CONSIGNES:
1. Traduisez en anglais cette phrase de l'article sur la Cour pénale spéciale centrafricaine : « La Cour pénale spéciale sera composée de quatre chambres : la Chambre d'instruction, la Chambre d'accusation spéciale, la Chambre d'assises et la Chambre d'appel. »
2. Poursuivez l'article sur la Cour pénale spéciale centrafricaine à la suite de sa dernière phrase.

TEXTE DE LA PAGE:
==*==
Sans information, pas de réconciliation

RCA : La Cour spéciale officialisée

RCA : La Cour spéciale officialisée©UN Women/Catianne TijerinaPrésidente Samba Panza
2 min 36Temps de lecture approximatif

 La Centrafrique vient de franchir un nouveau pas vers la mise en place d’une Cour pénale spéciale (CPS) compétente pour les plus graves crimes commis dans le pays depuis plus d’une décennie. La présidente Catherine Samba-Panza a promulgué le 3 juin la loi organique portant création, organisation et fonctionnement de cette Cour.

 « Il est créé au sein de l'organisation judiciaire centrafricaine une juridiction pénale nationale dénommée Cour pénale spéciale », indique la loi organique n°15.003, un texte de 23 pages, en sept titres.

Basée à Bangui, avec possibilité de transfèrement selon l’intérêt de la justice, la CPS sera compétente pour enquêter, instruire et juger les violations graves des droits de l’Homme et les violations graves du droit international humanitaire commises sur le territoire centrafricain depuis le 1er janvier 2003, notamment le crime de génocide, les crimes contre l'humanité et les crimes de guerre, objet d’enquêtes en cours et à venir.

 « Les crimes relevant de la compétence de la CPS sont imprescriptibles », souligne l'Article 3 du nouveau texte de loi. « La compétence de la Cour pénale spéciale s’étend sur l’ensemble du territoire national et aux actes de coaction et de complicité commis sur le territoire des États étrangers avec lesquels la RCA est liée par des accords d’entraide judiciaire », précise encore la loi. La Cour sera présidée par un Centrafricain élu par le collège des juges nationaux lors de la session inaugurale, qui en adoptera également le règlement de procédure et de preuve.

Juges internationaux

La CPS, qui pourra prononcer jusqu’à la prison à perpétuité, comprendra également des juges internationaux qui seront proposés par la Mission multidimensionnelle de l’ONU en Centrafrique (MINUSCA). 

La Cour pénale spéciale sera composée de quatre chambres : la Chambre d'instruction, la Chambre d'accusation spéciale, la Chambre d'assises et la Chambre d'appel.

Dans le cadre des enquêtes, la Cour sera appuyée par une Unité de police judiciaire à compétence égale nationale qui lui sera rattachée.  Le parquet près la Cour pénale spéciale comprendra un procureur spécial international secondé par un procureur spécial- adjoint national.
==*==
DONNÉES SOURCES:
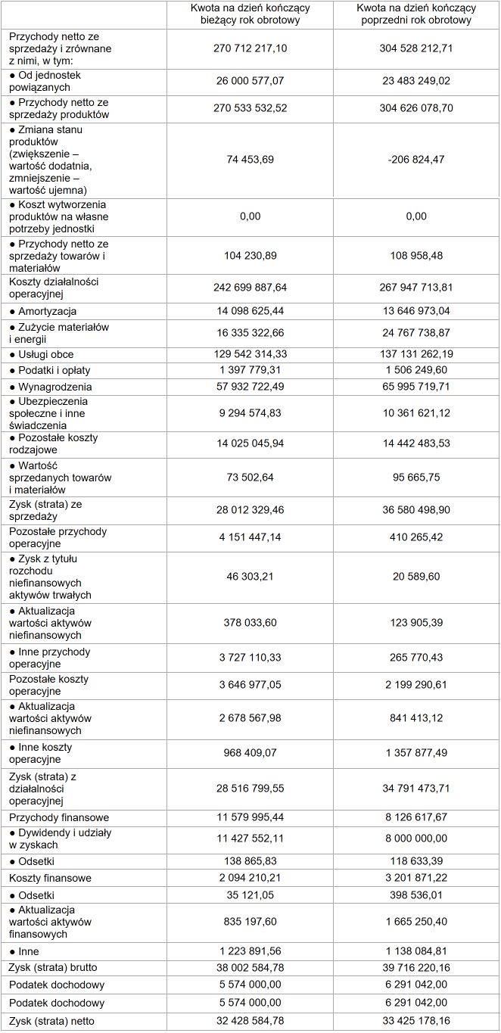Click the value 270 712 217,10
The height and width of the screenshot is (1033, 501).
(250, 48)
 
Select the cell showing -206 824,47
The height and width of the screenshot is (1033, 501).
(416, 160)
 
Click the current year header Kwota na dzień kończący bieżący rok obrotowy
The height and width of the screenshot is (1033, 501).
(250, 14)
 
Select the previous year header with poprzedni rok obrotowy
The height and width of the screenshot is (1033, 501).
(416, 14)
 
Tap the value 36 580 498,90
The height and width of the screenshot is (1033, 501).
(416, 512)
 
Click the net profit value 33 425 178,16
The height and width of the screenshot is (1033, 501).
(416, 1021)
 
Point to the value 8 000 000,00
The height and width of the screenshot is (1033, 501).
(416, 838)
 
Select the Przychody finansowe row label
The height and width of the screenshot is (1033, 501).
(59, 817)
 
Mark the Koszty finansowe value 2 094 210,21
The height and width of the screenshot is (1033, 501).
(250, 878)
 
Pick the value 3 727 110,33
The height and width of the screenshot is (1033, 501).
(250, 658)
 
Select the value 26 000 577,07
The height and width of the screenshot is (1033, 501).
(250, 81)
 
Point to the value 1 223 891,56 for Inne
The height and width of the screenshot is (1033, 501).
(250, 951)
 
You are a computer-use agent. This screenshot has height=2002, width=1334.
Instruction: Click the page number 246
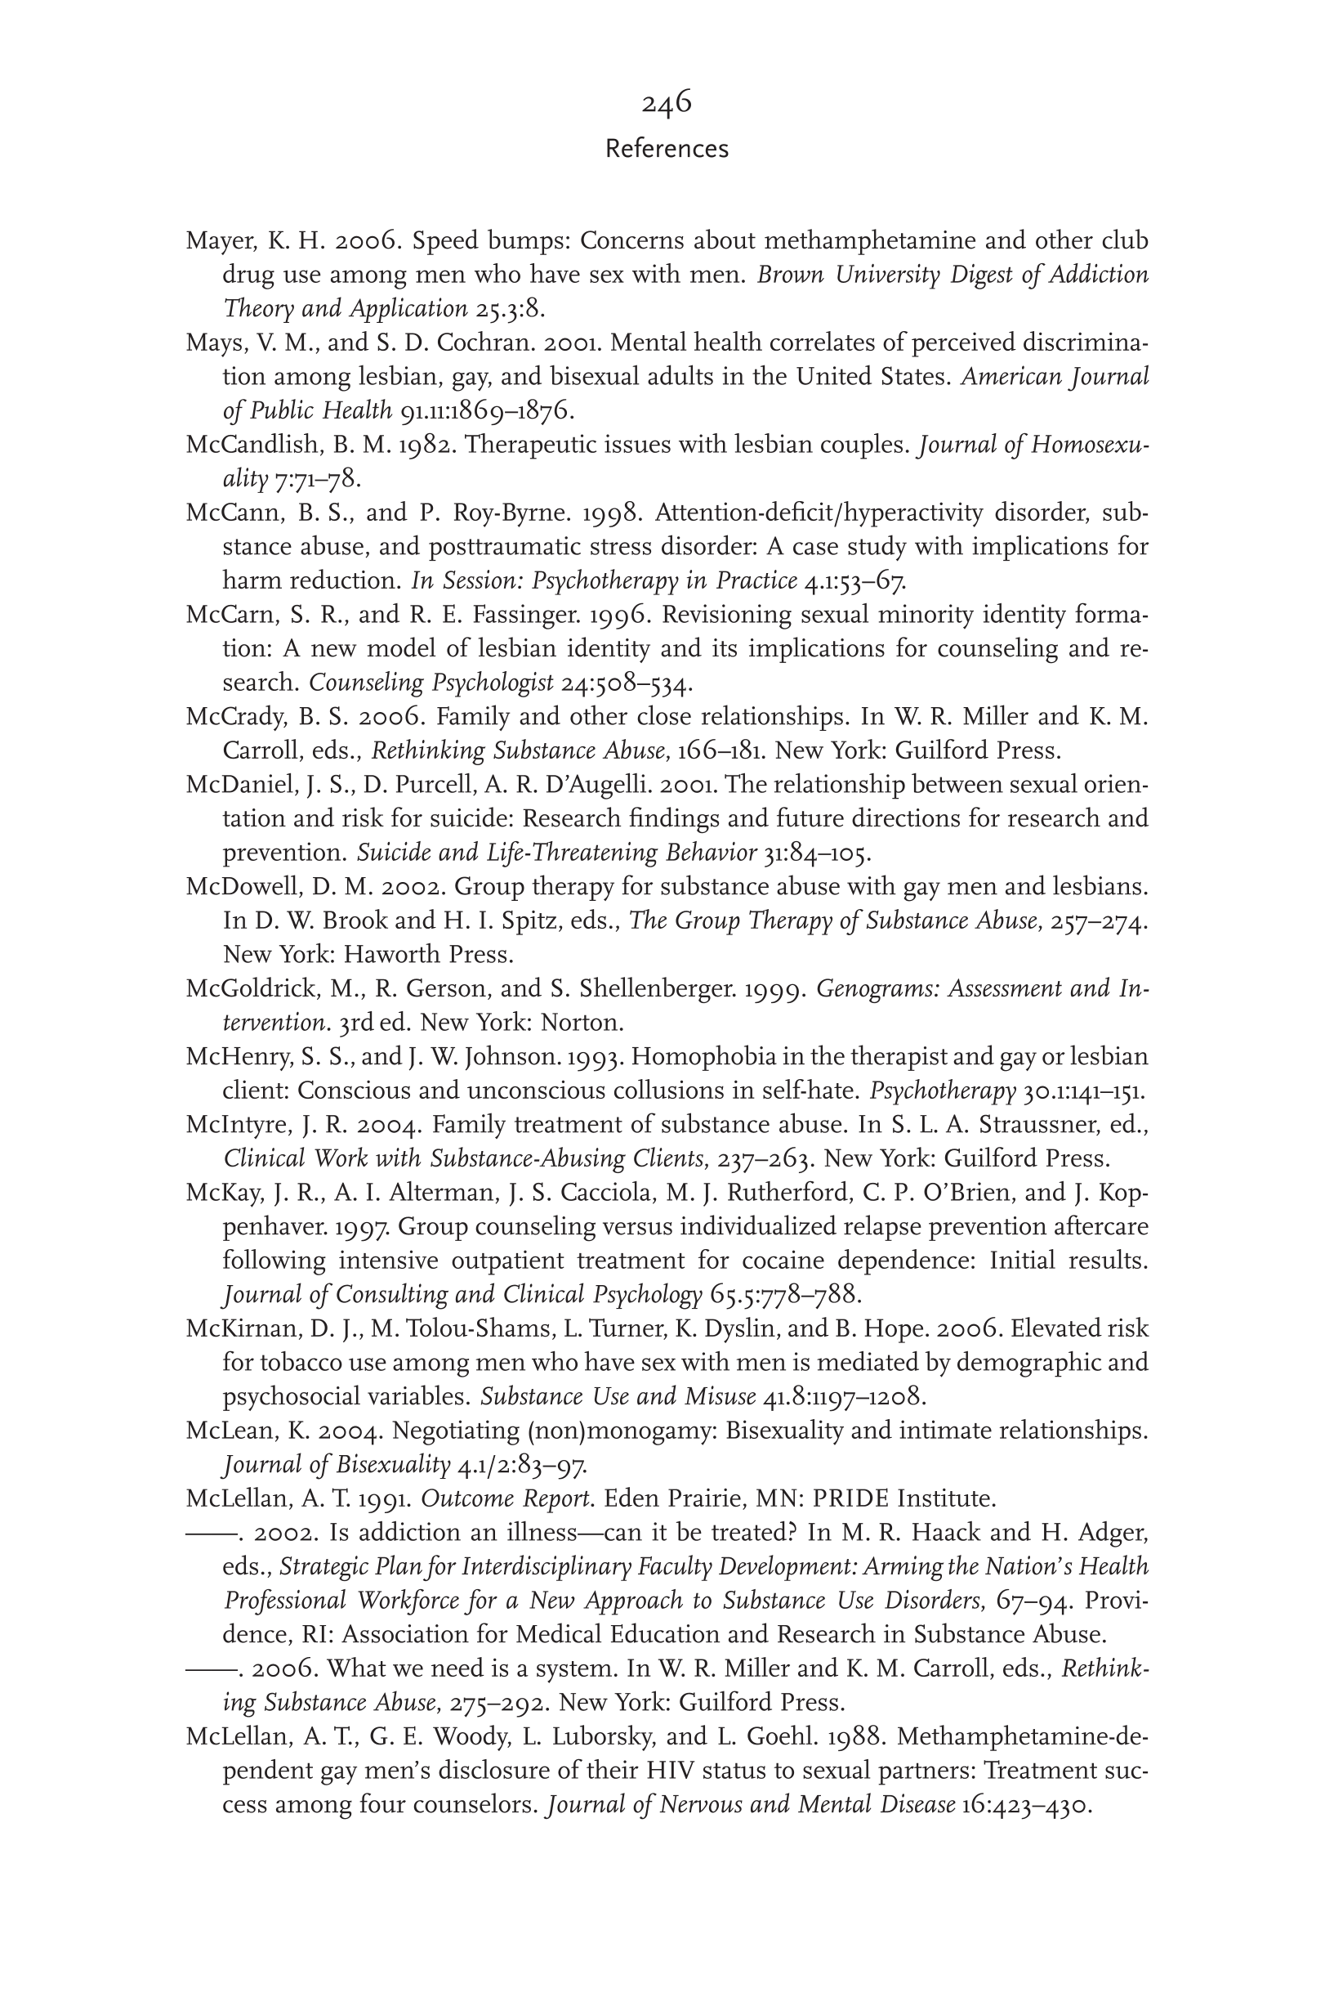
==*==
CORRIGÉ:
1. The Special Criminal Court will be composed of four chambers: the Investigating Chamber, the Special Indictment Chamber, the Assize Chamber and the Appeals Chamber.

2.
Selon l'Article 20 de la loi organique, « les membres nationaux ou internationaux (de la Cour) doivent être de bonne moralité, faisant preuve d'une impartialité et d'une intégrité et possédant les qualifications professionnelles requises pour être nommés aux plus hautes fonctions judiciaires ».

Quant au budget de la Cour, il est prévu, dans la loi organique, qu’il soit pris en charge par la communauté internationale, notamment au moyen de contributions volontaires, y compris la participation de la Mission onusienne en Centrafrique.

Immunités

Les magistrats, juges et fonctionnaires internationaux de la Cour ainsi que les membres légitimes de leur famille jouiront des privilèges et immunités, exemptions et facilités accordés aux agents diplomatiques conformément à la Convention de Vienne de 1961 sur les relations diplomatiques.

Les magistrats et juges nationaux ainsi que le personnel national de la Cour jouiront de l'immunité de juridiction en ce qui concerne les paroles, écrits et actes accomplis par eux en leur qualité officielle. L'immunité restera valable même après qu'ils auront cessé d'exercer leurs fonctions à la CPS.

La loi sur la CPS prévoit également sa coopération avec la Cour pénale internationale (CPI) qui a déjà ouvert une enquête sur la situation en Centrafrique depuis 2012. C’est la première fois qu’une cour hybride est créée dans une situation où la CPI est également active.

La nouvelle cour est créée pour un mandat de 5 ans, courant à partir de son installation effective et renouvelable en cas de besoin. La CPS sera automatiquement dissoute dès que seront vidées toutes les affaires dont elle aura été saisie.

Déposé au parlement de transition par le gouvernement le 6 février dernier, le projet de loi sur la CPS avait été adopté le 22 avril en plénière à une très grande majorité des voix.